Other health systems run EHRs with tightly integrated document management systems. Cleveland Clinic, for example, has been running an Epic EHR since 2000, beginning on the ambulatory side of the organization and later expanding to the inpatient. The Epic system is supplemented by a document management system from Hyland, called Onbase. Documents originating in Onbase are viewed directly through the Epic EHR. "Document management is not our core technology, but Onbase augments what Epic can't do," says Dan Slates, director of integrated enterprise applications.

Spanning 10 hospitals (with nine in Ohio and one in Florida), Cleveland Clinic has gradually expanded its use of both the EHR and the document management system. On the inpatient side, the EHR is still being rolled out to a handful of member hospitals. Once deployed, Epic serves as the central repository of records, as scanned images are presented through it, Slates explains. "The document management system is for documents with no traditional pipeline into the EHR," he says. These include EKG image files, which are routed via interface from their parent medical device as PDFs into the document imaging system. "Loading image files from the EKGs was a big win for us," Slates says. "It went beyond the traditional scan of a piece of paper."

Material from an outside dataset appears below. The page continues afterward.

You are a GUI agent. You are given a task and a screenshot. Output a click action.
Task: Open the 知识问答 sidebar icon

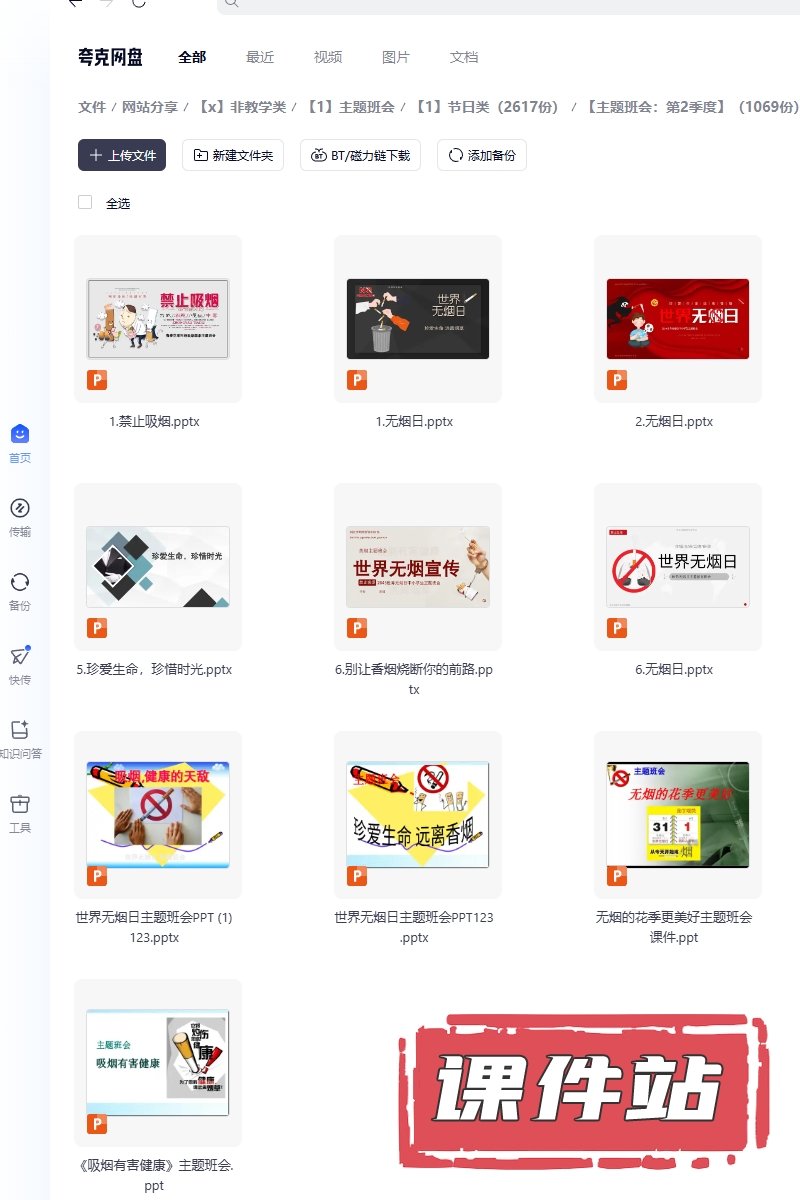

Cleveland Clinic still does plenty of traditional scanning however. Its member hospitals have universally adopted scanning of driver's licenses, insurance cards, patient registration forms, and patient consent forms for several years. And for Cleveland Clinic's community hospitals not fully deployed on the Epic system, the scanning system is used to capture some clinical forms that will be eventually replaced by the EHR. "There's a lot of paper in the community," Slates says.